Project Sentinel

A reference testbed for runtime governance of LLM coding agents: sandbox each agent, audit each action, and verify failure modes before customers run agents against production code.

When teams put LLM agents into real workflows, three operational questions come back:

How are they sandboxed?
How are their actions audited?
What happens when something goes wrong?

Project Sentinel makes those questions concrete. It runs a synthetic office workload — sixty personas across three shifts, with real LLM calls — and underneath it the runtime layer an organization would actually operate: per-agent sandboxing (bwrap + Landlock + cgroups + netns), event-sourced audit trails, three independent control planes, and a 9/9-passing breakout test report.

The full stack is documented as a TOGAF v22.1 architecture and runs on a provisioned VM. The included docker demo is a deliberate behavioral subset: it shows the workload and dashboard, but not the kernel-bound parts (eBPF, Landlock, FUSE) that need a real host.

Architecture Guide (TOGAF v22.1) · Sandbox Test Report (9/9) · Demo

Why It Exists

Three things are hard to study without a believable, persistent, multi-agent environment:

Sandbox primitives at scale.

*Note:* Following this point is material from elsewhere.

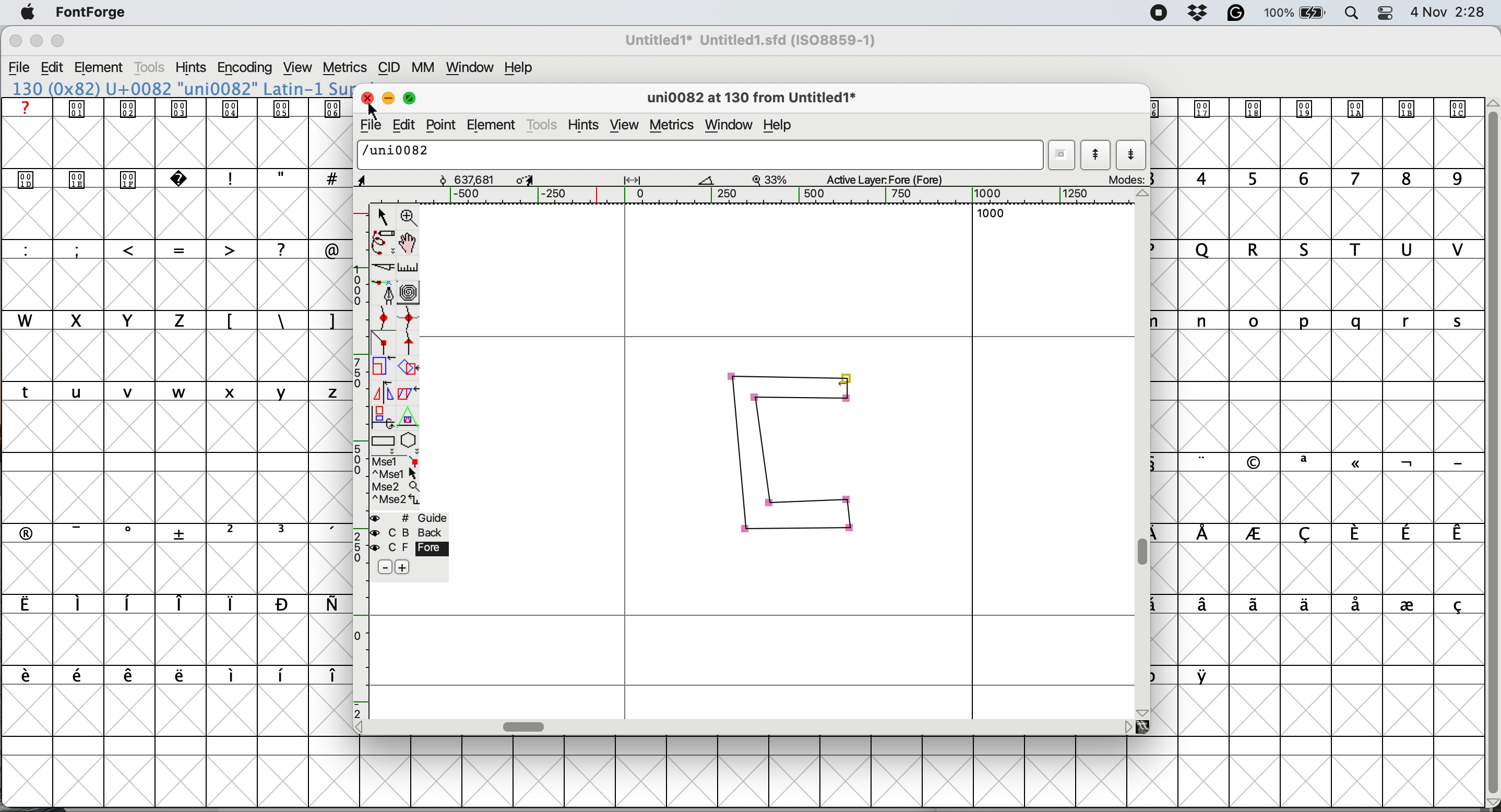 Image resolution: width=1501 pixels, height=812 pixels. What do you see at coordinates (1132, 155) in the screenshot?
I see `show next letter` at bounding box center [1132, 155].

What does bwrap + Landlock + cgroups v2 + netns actually cost when 26 agents tick simultaneously? Where do the breakouts come from when nobody is looking? The security test report records 9/9 breakout tests passing.
Controlplane design. Three independent observe / decide / act / verify loops (Agent CP, Platform CP, API CP) co-exist. Each owns one decision domain, none reach across. See docs/governance.md.
Boundary detection. Pattern detector for agent self-recognition (15 regex + two-stage LLM judge) measures when a generation surfaces awareness markers; the synthesis engine intercepts ~70% of routine perceptions before they reach a real LLM call. See Research Context for the narrative convention that underpins the workload.

Architecture at a Glance

flowchart TB
  subgraph AGENTS["Agent Layer · 60 LLM personas"]
    A1["51 shift-bound (3 shifts × 17)"]
    A2["9 always-on duty staff"]
  end

  subgraph SANDBOX["Sandbox Stack (per agent)"]
    S1["bwrap (user-namespaces)"]
    S2["Landlock LSM"]
    S3["cgroups v2"]
    S4["netns + nftables"]
    S5["Wasmtime (tool runtime)"]
  end

  subgraph CP["Three Controlplanes — Observe → Decide → Act → Verify"]
    direction LR
    AGCP["Agent CP<br/>(bio · perception)"]
    PLCP["Platform CP<br/>(infra · health)"]
    APCP["API CP<br/>(cost · routing)"]
  end

  STORE["Event Store<br/>Limbo SQLite · append-only<br/>Lamport ordering · hash-chain"]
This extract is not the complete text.